BlackRock’s Pioneering Finance-Specific Language Models
Crucially, BlackRock’s investment in AI is not merely about achieving efficiency or replacing human expertise; it’s about enhancing the investment analysis process.
Large language models (LLMs) are deep-learning AI algorithms with the capability to recognize, summarize, translate, predict, and generate content using extensive datasets.
What distinguishes BlackRock is its proactive approach to LLMs. Rather than relying on off-the-shelf solutions, the company is investing in the development of finance-specific language models, trained on financial markets and investment-related text.
This specialization enables BlackRock to navigate the complex world of finance with unparalleled precision.

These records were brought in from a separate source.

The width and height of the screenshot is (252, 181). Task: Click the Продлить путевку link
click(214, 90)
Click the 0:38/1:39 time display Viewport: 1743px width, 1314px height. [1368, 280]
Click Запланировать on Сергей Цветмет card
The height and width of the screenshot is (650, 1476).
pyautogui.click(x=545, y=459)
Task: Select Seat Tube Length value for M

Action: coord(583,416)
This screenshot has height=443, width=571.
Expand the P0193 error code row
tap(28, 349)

The application of LLMs in data analysis offers numerous advantages. It costs less than 1% of what hiring a human analyst would cost while delivering comparable performance.
A recent study conducted by Damo Academy, the in-house research arm of Chinese e-commerce giant Alibaba Group Holding, in collaboration with Singapore’s Nanyang Technological University, underscored the cost-effectiveness and efficiency of LLMs in data analysis.
BlackRock’s enthusiasm for the synergy between AI and investment analysis reflects a broader trend within the finance industry.
As big data, data science, and AI continue to evolve, asset managers like BlackRock are leveraging technology to gain deeper insights into market conditions, identify investment themes, and uncover opportunities for enhancing investment outcomes.
The future of investment lies in a harmonious coexistence between human expertise and AI-powered tools, a transformative partnership that is rewriting the rules of finance.